● PROBLEM DETAILS:
Reproduce the records below exactly as they appear.

[Saved data entries]

_ _ _ _ _

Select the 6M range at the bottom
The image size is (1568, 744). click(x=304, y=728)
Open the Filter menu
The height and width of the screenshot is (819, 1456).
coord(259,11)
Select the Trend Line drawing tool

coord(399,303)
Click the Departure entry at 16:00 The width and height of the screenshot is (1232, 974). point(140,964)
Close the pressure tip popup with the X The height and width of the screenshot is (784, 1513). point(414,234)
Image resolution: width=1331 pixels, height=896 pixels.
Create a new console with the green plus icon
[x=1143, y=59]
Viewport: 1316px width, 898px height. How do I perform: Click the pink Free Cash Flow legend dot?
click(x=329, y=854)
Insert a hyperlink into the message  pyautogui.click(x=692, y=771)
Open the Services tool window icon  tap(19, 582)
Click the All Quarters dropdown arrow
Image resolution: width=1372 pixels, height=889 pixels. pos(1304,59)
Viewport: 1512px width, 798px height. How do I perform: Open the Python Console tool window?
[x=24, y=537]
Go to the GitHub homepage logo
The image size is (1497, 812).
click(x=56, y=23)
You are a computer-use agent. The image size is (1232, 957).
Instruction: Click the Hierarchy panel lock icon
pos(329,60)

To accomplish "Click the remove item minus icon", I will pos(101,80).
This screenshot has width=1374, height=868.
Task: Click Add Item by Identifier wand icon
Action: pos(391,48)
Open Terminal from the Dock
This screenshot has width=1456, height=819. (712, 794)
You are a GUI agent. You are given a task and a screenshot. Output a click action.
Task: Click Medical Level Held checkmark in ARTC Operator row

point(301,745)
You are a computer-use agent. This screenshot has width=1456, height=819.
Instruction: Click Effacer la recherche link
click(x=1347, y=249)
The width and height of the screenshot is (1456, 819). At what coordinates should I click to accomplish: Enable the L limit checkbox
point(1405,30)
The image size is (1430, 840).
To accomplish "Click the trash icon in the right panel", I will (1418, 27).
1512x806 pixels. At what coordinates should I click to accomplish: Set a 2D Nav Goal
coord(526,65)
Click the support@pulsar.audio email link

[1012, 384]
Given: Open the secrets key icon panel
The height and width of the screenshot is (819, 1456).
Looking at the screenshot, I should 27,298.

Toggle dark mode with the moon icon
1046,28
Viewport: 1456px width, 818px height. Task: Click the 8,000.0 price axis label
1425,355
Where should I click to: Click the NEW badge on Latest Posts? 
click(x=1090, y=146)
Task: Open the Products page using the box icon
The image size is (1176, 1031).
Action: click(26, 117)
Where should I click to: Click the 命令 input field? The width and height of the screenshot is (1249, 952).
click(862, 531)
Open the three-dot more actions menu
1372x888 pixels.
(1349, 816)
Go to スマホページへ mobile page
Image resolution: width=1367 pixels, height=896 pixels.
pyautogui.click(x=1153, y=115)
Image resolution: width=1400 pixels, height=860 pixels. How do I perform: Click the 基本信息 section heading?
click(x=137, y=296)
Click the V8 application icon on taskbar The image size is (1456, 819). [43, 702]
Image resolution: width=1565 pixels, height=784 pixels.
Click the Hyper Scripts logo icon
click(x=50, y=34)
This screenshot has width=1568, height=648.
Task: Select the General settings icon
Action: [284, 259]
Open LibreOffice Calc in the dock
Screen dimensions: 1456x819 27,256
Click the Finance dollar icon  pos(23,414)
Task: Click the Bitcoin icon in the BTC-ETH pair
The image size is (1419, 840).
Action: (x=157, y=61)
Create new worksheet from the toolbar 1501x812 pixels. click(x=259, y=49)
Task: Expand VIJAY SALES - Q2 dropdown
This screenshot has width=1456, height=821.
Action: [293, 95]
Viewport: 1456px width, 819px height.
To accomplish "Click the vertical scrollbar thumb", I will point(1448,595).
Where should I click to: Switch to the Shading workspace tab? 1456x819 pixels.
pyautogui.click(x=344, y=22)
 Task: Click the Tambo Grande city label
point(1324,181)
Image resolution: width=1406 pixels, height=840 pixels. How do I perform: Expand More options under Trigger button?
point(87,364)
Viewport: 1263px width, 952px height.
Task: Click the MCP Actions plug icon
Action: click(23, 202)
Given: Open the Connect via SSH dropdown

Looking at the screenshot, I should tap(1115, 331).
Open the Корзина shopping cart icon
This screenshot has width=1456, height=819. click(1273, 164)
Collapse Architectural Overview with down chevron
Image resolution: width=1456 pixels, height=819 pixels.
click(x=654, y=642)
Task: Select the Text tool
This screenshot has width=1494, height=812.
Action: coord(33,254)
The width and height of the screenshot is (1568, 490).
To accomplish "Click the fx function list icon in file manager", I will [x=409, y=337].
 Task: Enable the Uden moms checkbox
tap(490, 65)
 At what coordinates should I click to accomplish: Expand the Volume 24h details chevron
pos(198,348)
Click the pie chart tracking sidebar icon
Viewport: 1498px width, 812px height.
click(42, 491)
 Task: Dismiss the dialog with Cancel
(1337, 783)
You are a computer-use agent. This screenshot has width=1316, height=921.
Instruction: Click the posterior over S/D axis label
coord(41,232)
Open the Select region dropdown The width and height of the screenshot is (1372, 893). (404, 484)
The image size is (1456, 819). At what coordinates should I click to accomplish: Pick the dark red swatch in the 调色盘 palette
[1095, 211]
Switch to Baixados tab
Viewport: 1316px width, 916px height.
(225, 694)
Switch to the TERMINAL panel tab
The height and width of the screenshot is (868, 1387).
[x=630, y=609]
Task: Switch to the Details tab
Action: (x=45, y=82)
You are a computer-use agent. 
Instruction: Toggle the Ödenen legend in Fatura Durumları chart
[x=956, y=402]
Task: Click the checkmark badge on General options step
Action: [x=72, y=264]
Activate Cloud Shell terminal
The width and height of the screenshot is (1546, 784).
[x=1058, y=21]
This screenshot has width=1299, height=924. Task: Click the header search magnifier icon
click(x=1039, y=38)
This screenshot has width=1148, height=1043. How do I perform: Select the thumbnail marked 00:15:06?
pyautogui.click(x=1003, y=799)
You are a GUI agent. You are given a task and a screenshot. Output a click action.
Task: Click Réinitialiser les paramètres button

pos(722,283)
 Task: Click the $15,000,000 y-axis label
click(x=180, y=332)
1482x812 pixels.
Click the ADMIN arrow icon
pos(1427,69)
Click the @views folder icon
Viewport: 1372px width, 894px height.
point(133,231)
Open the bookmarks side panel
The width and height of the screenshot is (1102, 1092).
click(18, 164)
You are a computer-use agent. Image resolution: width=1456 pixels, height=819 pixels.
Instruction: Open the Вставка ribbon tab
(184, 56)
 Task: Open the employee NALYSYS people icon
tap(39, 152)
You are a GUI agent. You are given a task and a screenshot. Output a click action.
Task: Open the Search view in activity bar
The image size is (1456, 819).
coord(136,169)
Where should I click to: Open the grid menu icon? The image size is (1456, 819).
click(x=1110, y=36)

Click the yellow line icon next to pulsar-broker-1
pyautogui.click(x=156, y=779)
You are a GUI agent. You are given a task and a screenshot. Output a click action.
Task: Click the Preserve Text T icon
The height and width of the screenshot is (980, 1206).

_ _ _ _ _

● WRITTEN RESPONSE:
Select the 6M range at the bottom
The image size is (1568, 744). click(x=304, y=728)
Open the Filter menu
The height and width of the screenshot is (819, 1456).
coord(259,11)
Select the Trend Line drawing tool

coord(399,303)
Click the Departure entry at 16:00 The width and height of the screenshot is (1232, 974). point(140,964)
Close the pressure tip popup with the X The height and width of the screenshot is (784, 1513). point(414,234)
Image resolution: width=1331 pixels, height=896 pixels.
Create a new console with the green plus icon
[x=1143, y=59]
Viewport: 1316px width, 898px height. How do I perform: Click the pink Free Cash Flow legend dot?
click(x=329, y=854)
Insert a hyperlink into the message  pyautogui.click(x=692, y=771)
Open the Services tool window icon  tap(19, 582)
Click the All Quarters dropdown arrow
Image resolution: width=1372 pixels, height=889 pixels. pos(1304,59)
Viewport: 1512px width, 798px height. How do I perform: Open the Python Console tool window?
[x=24, y=537]
Go to the GitHub homepage logo
The image size is (1497, 812).
click(x=56, y=23)
You are a computer-use agent. The image size is (1232, 957).
Instruction: Click the Hierarchy panel lock icon
pos(329,60)

To accomplish "Click the remove item minus icon", I will pos(101,80).
This screenshot has width=1374, height=868.
Task: Click Add Item by Identifier wand icon
Action: pos(391,48)
Open Terminal from the Dock
This screenshot has width=1456, height=819. (712, 794)
You are a GUI agent. You are given a task and a screenshot. Output a click action.
Task: Click Medical Level Held checkmark in ARTC Operator row

point(301,745)
You are a computer-use agent. This screenshot has width=1456, height=819.
Instruction: Click Effacer la recherche link
click(x=1347, y=249)
The width and height of the screenshot is (1456, 819). At what coordinates should I click to accomplish: Enable the L limit checkbox
point(1405,30)
The image size is (1430, 840).
To accomplish "Click the trash icon in the right panel", I will (1418, 27).
1512x806 pixels. At what coordinates should I click to accomplish: Set a 2D Nav Goal
coord(526,65)
Click the support@pulsar.audio email link

[1012, 384]
Given: Open the secrets key icon panel
The height and width of the screenshot is (819, 1456).
Looking at the screenshot, I should 27,298.

Toggle dark mode with the moon icon
1046,28
Viewport: 1456px width, 818px height. Task: Click the 8,000.0 price axis label
1425,355
Where should I click to: Click the NEW badge on Latest Posts? 
click(x=1090, y=146)
Task: Open the Products page using the box icon
The image size is (1176, 1031).
Action: click(26, 117)
Where should I click to: Click the 命令 input field? The width and height of the screenshot is (1249, 952).
click(862, 531)
Open the three-dot more actions menu
1372x888 pixels.
(1349, 816)
Go to スマホページへ mobile page
Image resolution: width=1367 pixels, height=896 pixels.
pyautogui.click(x=1153, y=115)
Image resolution: width=1400 pixels, height=860 pixels. How do I perform: Click the 基本信息 section heading?
click(x=137, y=296)
Click the V8 application icon on taskbar The image size is (1456, 819). [43, 702]
Image resolution: width=1565 pixels, height=784 pixels.
Click the Hyper Scripts logo icon
click(x=50, y=34)
This screenshot has width=1568, height=648.
Task: Select the General settings icon
Action: [284, 259]
Open LibreOffice Calc in the dock
Screen dimensions: 1456x819 27,256
Click the Finance dollar icon  pos(23,414)
Task: Click the Bitcoin icon in the BTC-ETH pair
The image size is (1419, 840).
Action: (x=157, y=61)
Create new worksheet from the toolbar 1501x812 pixels. click(x=259, y=49)
Task: Expand VIJAY SALES - Q2 dropdown
This screenshot has width=1456, height=821.
Action: [293, 95]
Viewport: 1456px width, 819px height.
To accomplish "Click the vertical scrollbar thumb", I will point(1448,595).
Where should I click to: Switch to the Shading workspace tab? 1456x819 pixels.
pyautogui.click(x=344, y=22)
 Task: Click the Tambo Grande city label
point(1324,181)
Image resolution: width=1406 pixels, height=840 pixels. How do I perform: Expand More options under Trigger button?
point(87,364)
Viewport: 1263px width, 952px height.
Task: Click the MCP Actions plug icon
Action: click(23, 202)
Given: Open the Connect via SSH dropdown

Looking at the screenshot, I should tap(1115, 331).
Open the Корзина shopping cart icon
This screenshot has width=1456, height=819. click(1273, 164)
Collapse Architectural Overview with down chevron
Image resolution: width=1456 pixels, height=819 pixels.
click(x=654, y=642)
Task: Select the Text tool
This screenshot has width=1494, height=812.
Action: coord(33,254)
The width and height of the screenshot is (1568, 490).
To accomplish "Click the fx function list icon in file manager", I will [x=409, y=337].
 Task: Enable the Uden moms checkbox
tap(490, 65)
 At what coordinates should I click to accomplish: Expand the Volume 24h details chevron
pos(198,348)
Click the pie chart tracking sidebar icon
Viewport: 1498px width, 812px height.
click(42, 491)
 Task: Dismiss the dialog with Cancel
(1337, 783)
You are a computer-use agent. This screenshot has width=1316, height=921.
Instruction: Click the posterior over S/D axis label
coord(41,232)
Open the Select region dropdown The width and height of the screenshot is (1372, 893). (404, 484)
The image size is (1456, 819). At what coordinates should I click to accomplish: Pick the dark red swatch in the 调色盘 palette
[1095, 211]
Switch to Baixados tab
Viewport: 1316px width, 916px height.
(225, 694)
Switch to the TERMINAL panel tab
The height and width of the screenshot is (868, 1387).
[x=630, y=609]
Task: Switch to the Details tab
Action: (x=45, y=82)
You are a computer-use agent. 
Instruction: Toggle the Ödenen legend in Fatura Durumları chart
[x=956, y=402]
Task: Click the checkmark badge on General options step
Action: [x=72, y=264]
Activate Cloud Shell terminal
The width and height of the screenshot is (1546, 784).
[x=1058, y=21]
This screenshot has width=1299, height=924. Task: Click the header search magnifier icon
click(x=1039, y=38)
This screenshot has width=1148, height=1043. How do I perform: Select the thumbnail marked 00:15:06?
pyautogui.click(x=1003, y=799)
You are a GUI agent. You are given a task and a screenshot. Output a click action.
Task: Click Réinitialiser les paramètres button

pos(722,283)
 Task: Click the $15,000,000 y-axis label
click(x=180, y=332)
1482x812 pixels.
Click the ADMIN arrow icon
pos(1427,69)
Click the @views folder icon
Viewport: 1372px width, 894px height.
point(133,231)
Open the bookmarks side panel
The width and height of the screenshot is (1102, 1092).
click(18, 164)
You are a computer-use agent. Image resolution: width=1456 pixels, height=819 pixels.
Instruction: Open the Вставка ribbon tab
(184, 56)
 Task: Open the employee NALYSYS people icon
tap(39, 152)
You are a GUI agent. You are given a task and a screenshot. Output a click action.
Task: Open the Search view in activity bar
The image size is (1456, 819).
coord(136,169)
Where should I click to: Open the grid menu icon? The image size is (1456, 819).
click(x=1110, y=36)

Click the yellow line icon next to pulsar-broker-1
pyautogui.click(x=156, y=779)
You are a GUI agent. You are given a task and a screenshot. Output a click action.
Task: Click the Preserve Text T icon
The height and width of the screenshot is (980, 1206).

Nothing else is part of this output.